怒涛のセメント打ち・・・①
(いよいよだっ。)
2階のスラブ(床)と1階天井のビーム(はり)のコンクリート打ちだ。
1日で仕上げる事が必須だから、マシーン(セメントの)ミキサーをレンタルする。
準備と段取りは、昨日までのうちにしっかりとやっておいた。
後は雨が降らないよう祈るだけ。
ありえるミキサーの故障などのトラブルも怖いが。
どうせ残業になるので、朝1時間早め、6時スタートと20人全員に告げた。
当日、ハリキって6時ちょっと前に奥様Mと行く。
やはり誰も来ていない(よね)。
ミキサーも来てない。
「これが青春だ!」じゃなくて、これがフィリピンだ。
古くてゴメン、そういえば、夏木陽介はたまにフィリピン映画に出ているらしい――。
あれ待てよ?
夏木陽介は「青春とはなんだ」だったかな?
「これが・・・」は竜雷太で、・・・そのあと「太陽にほえろ!」のゴリさんになって・・。
まあ、今はどうでもイイ。
待つ間もなく、一人来た、もう一人来た、さらにひとりと・・・。
ミキサーは6時半ごろ到着。
そして最後の一人が来たのは、7時近かった(これを『フィリピンタイム』という)。
仕事の手順を簡単にご説明すると・・・・
・ミキサーを回しながら砂、砂利、セメント粉、水の順にぶち込み、練ったら下の箱型に組んだ地面にぶちまける。

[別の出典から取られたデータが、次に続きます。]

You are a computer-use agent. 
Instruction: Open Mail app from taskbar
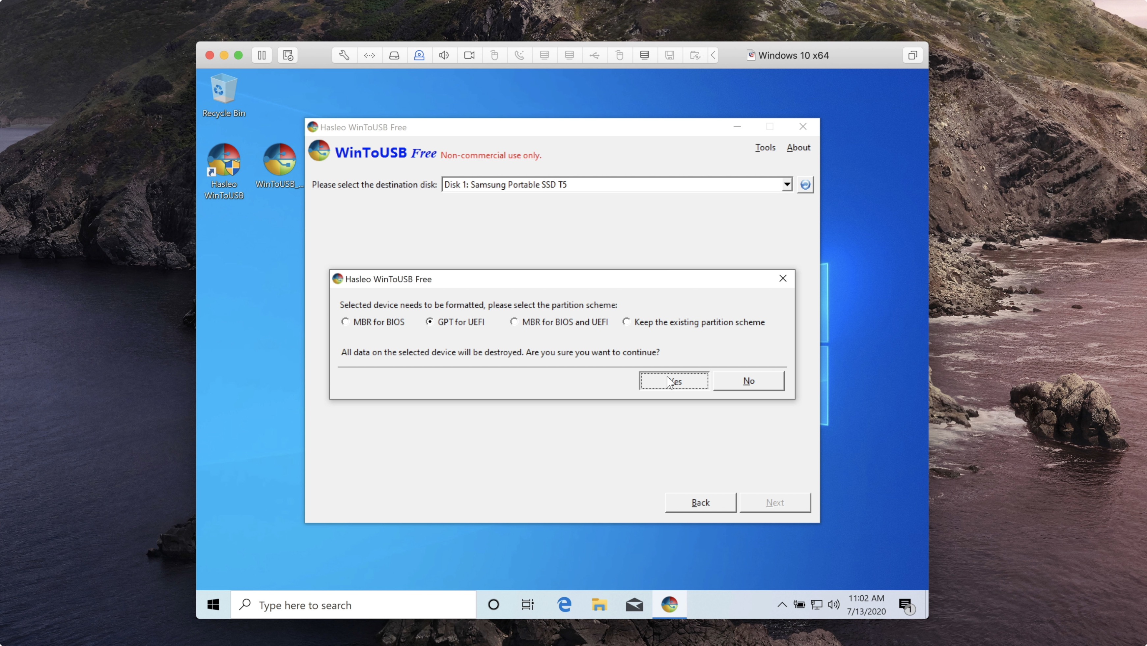(x=634, y=605)
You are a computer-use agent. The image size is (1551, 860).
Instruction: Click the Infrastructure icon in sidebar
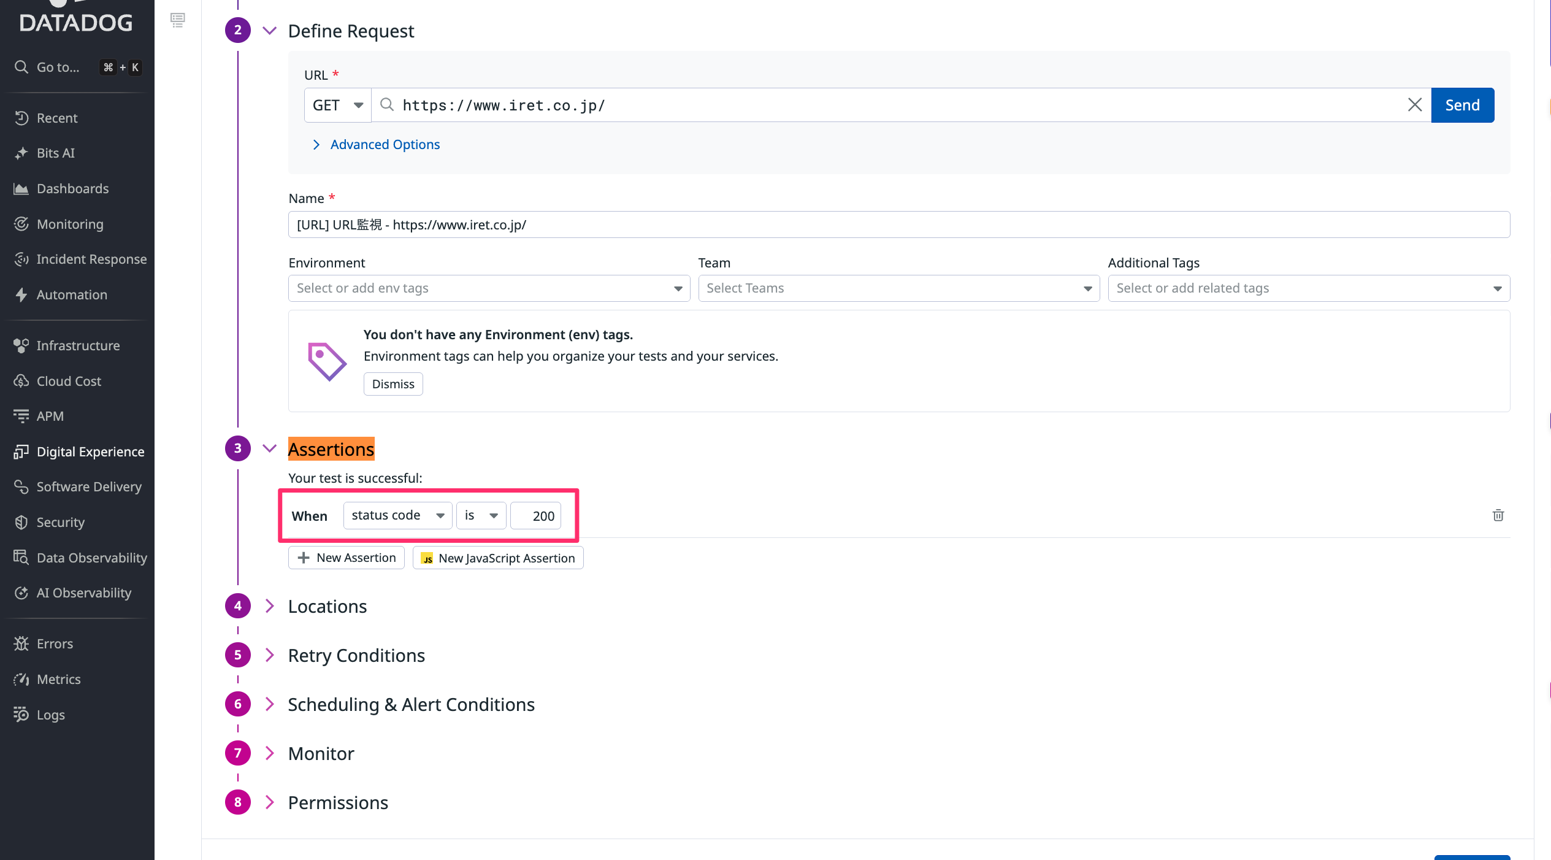(21, 346)
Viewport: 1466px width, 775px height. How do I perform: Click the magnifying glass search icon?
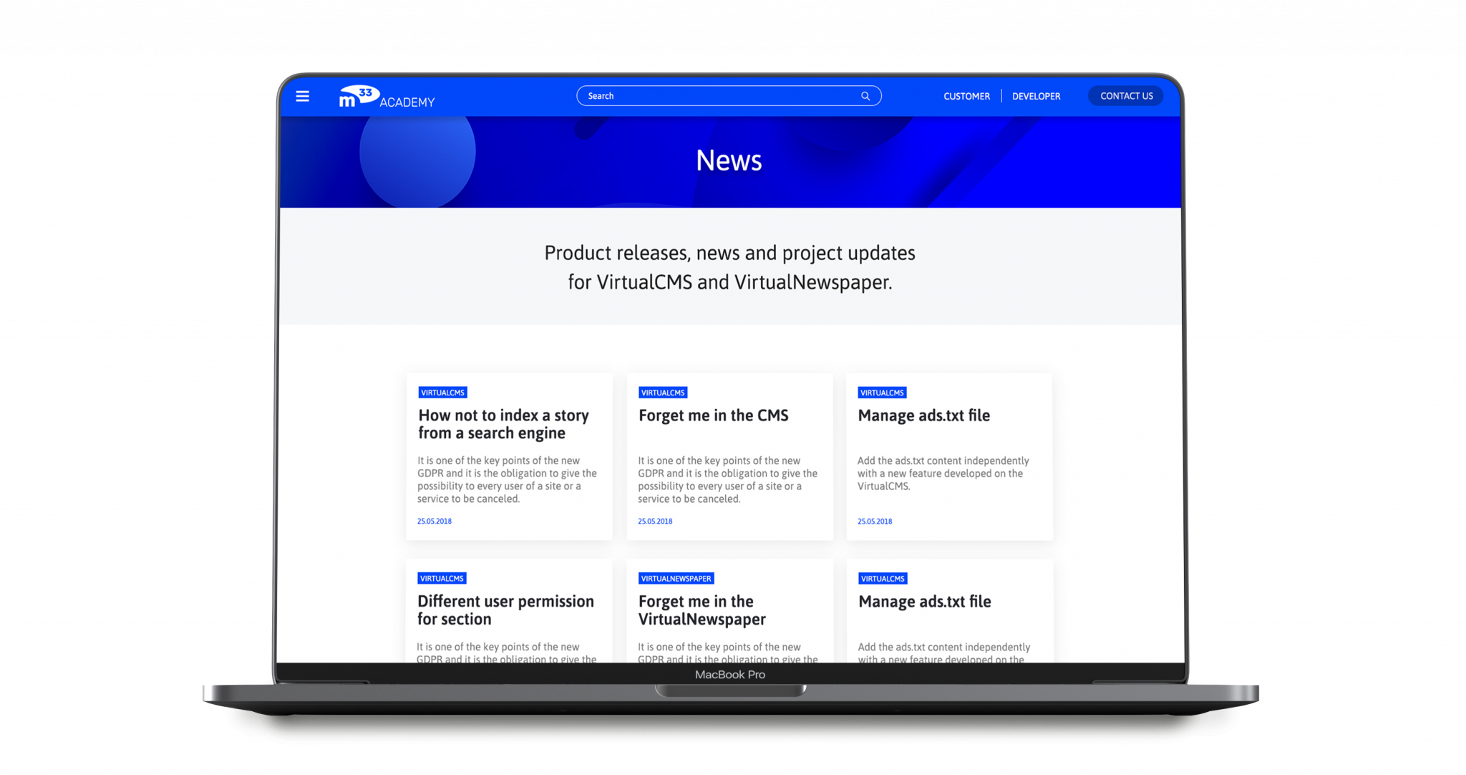click(x=865, y=96)
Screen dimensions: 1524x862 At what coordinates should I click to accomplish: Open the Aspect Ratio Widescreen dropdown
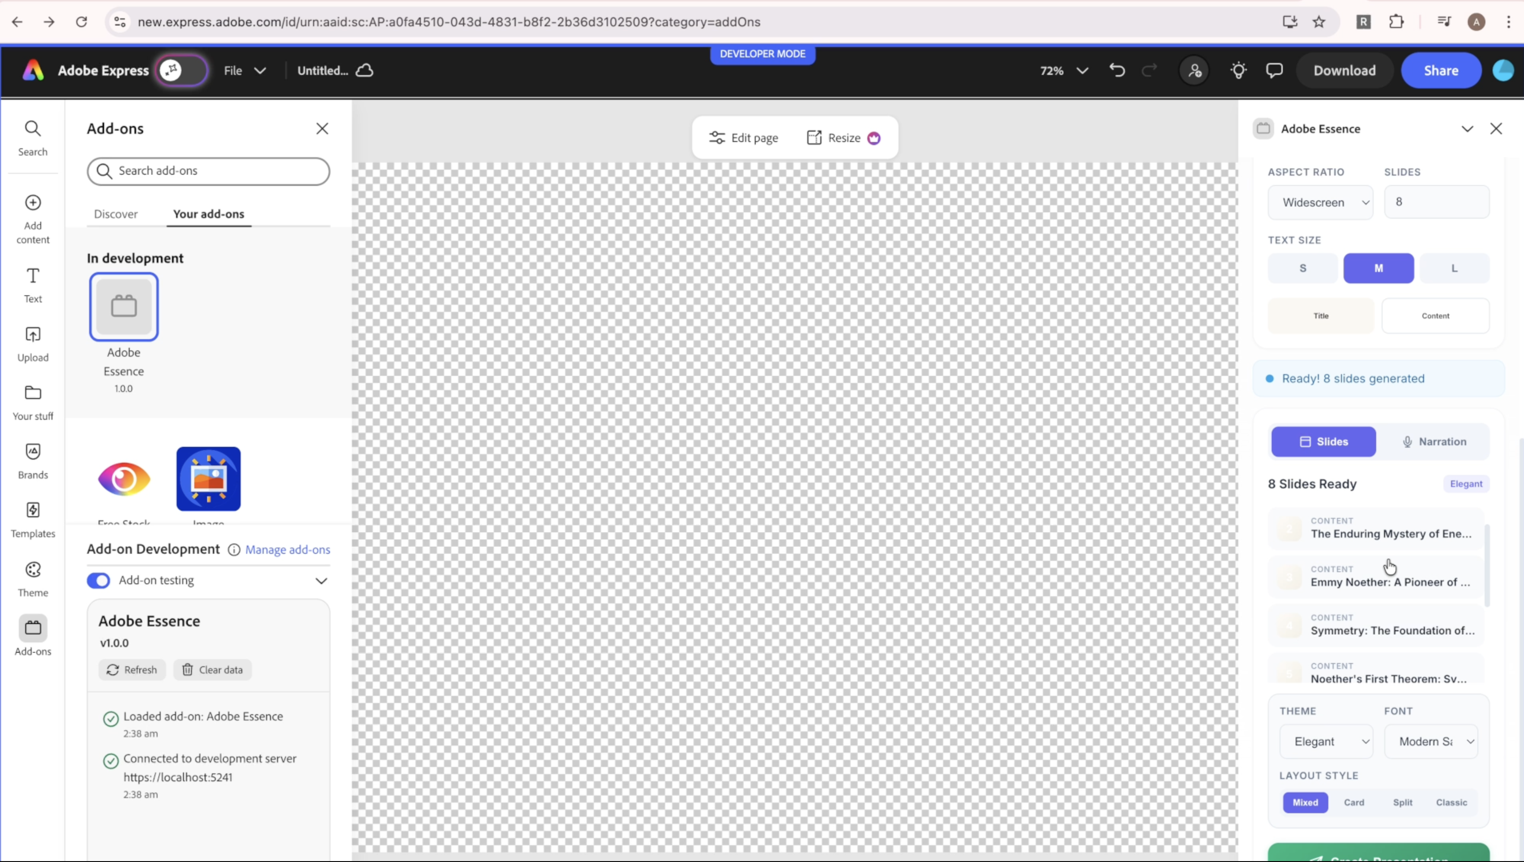click(1320, 202)
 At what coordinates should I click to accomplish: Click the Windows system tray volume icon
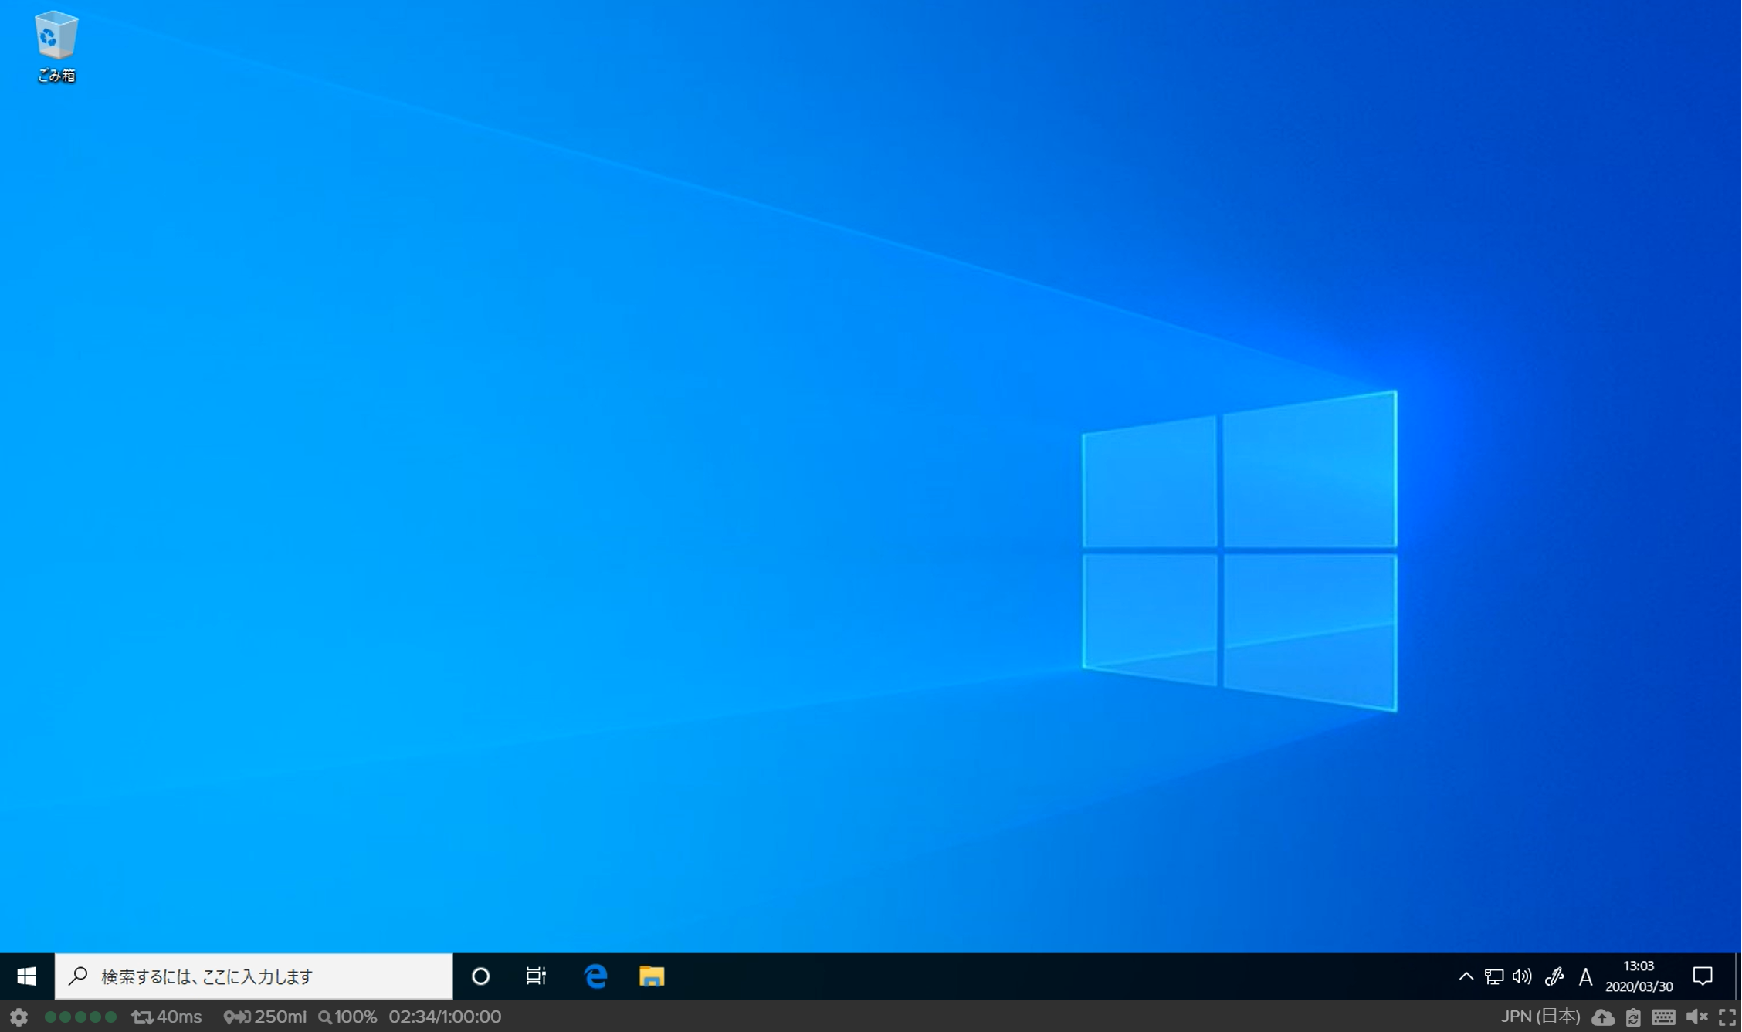1522,976
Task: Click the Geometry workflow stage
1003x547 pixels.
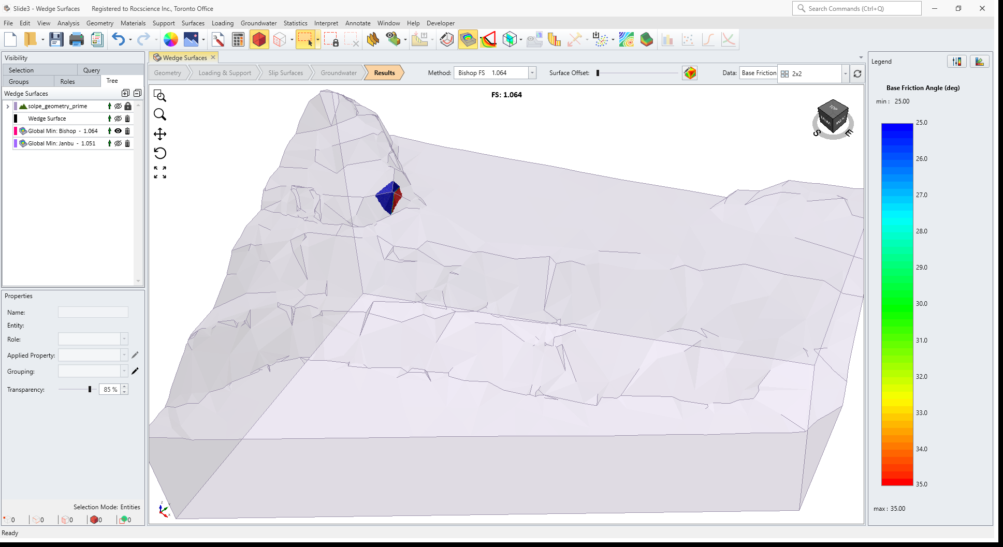Action: tap(167, 72)
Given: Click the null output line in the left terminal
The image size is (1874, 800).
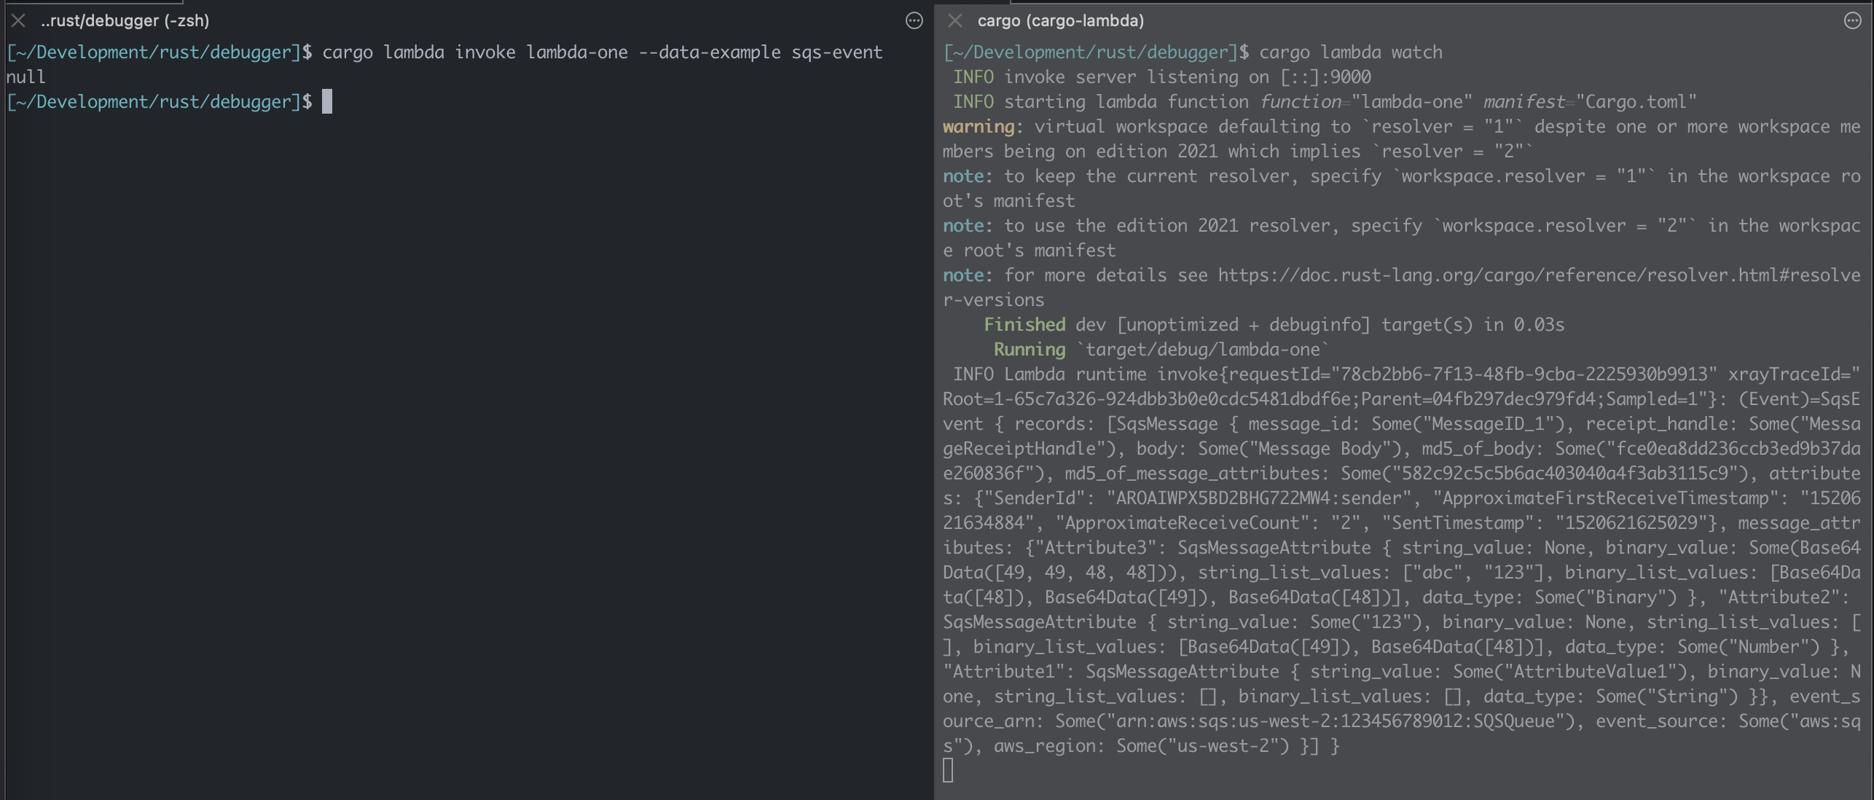Looking at the screenshot, I should pyautogui.click(x=26, y=77).
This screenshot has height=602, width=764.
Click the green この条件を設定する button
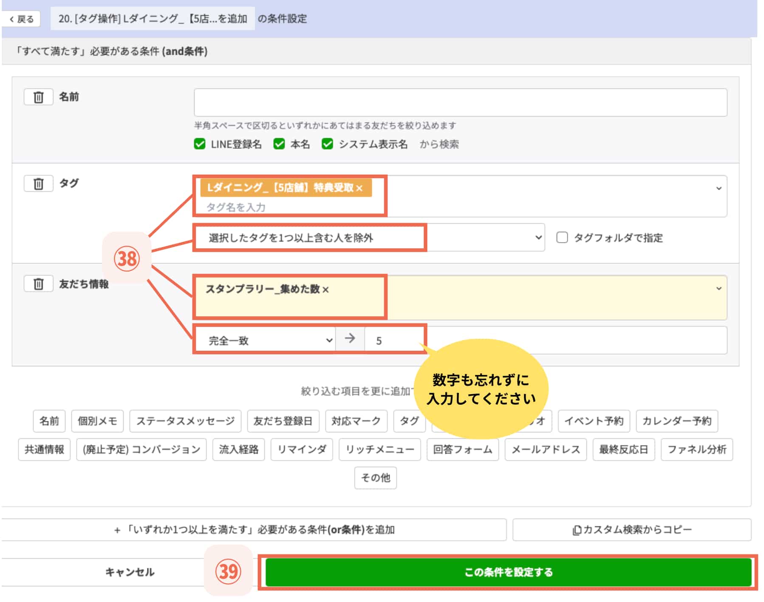(x=508, y=572)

・それを小さなバケツにスコップで入れ、人力ロープ滑車で2階に上げる。
・それを2階でバケツリレーして型枠に流し込む。
こんな感じで20人を各担当に振り分ける。
疲労度の高い作業もあるので、公平を期すため、時々担当交代を行う。
生コン車&ポンプ車などは、こんなイナカ町には存在しない(あったとしても人力のほうが安い)のだ。
人海戦術あるのみ!
「者共、決戦の時は今だ~!」
「かかれ~ィ!」
「ニイタカヤマのぼれ~! トラ・トラ・トラ~ッ」
「(でも怪我だけはしないでね・・・)」
(滑車から遠いコーナーから、セメントをブチマケていく)
この国でも、セメント打ちは現場の特別な日である。
従って、食事、おやつ、飲み物は、全部が建て主の提供負担となる。
その代わり休憩時間は少なく、残業手当は多い。
稼ぎ時なのだ。
エンボイもあちこちと指示に忙しい。
現場に活気がみなぎる。
皆いつもより動きがいいようだ。
仕事ではほとんどアドレナリンは分泌されない・・・と思われるフィリピン人だが、こんな時は少しは効いているらしい。
何とか無事に終了した。
しかしこんな時でさえ、目に生気がなく、スローモーションのように動く省エネに長けた?ワーカーもいるのだ。
若いのに、恍惚の人、なのだ。
こういうのは、大物なのかバカなのか、私には分からない。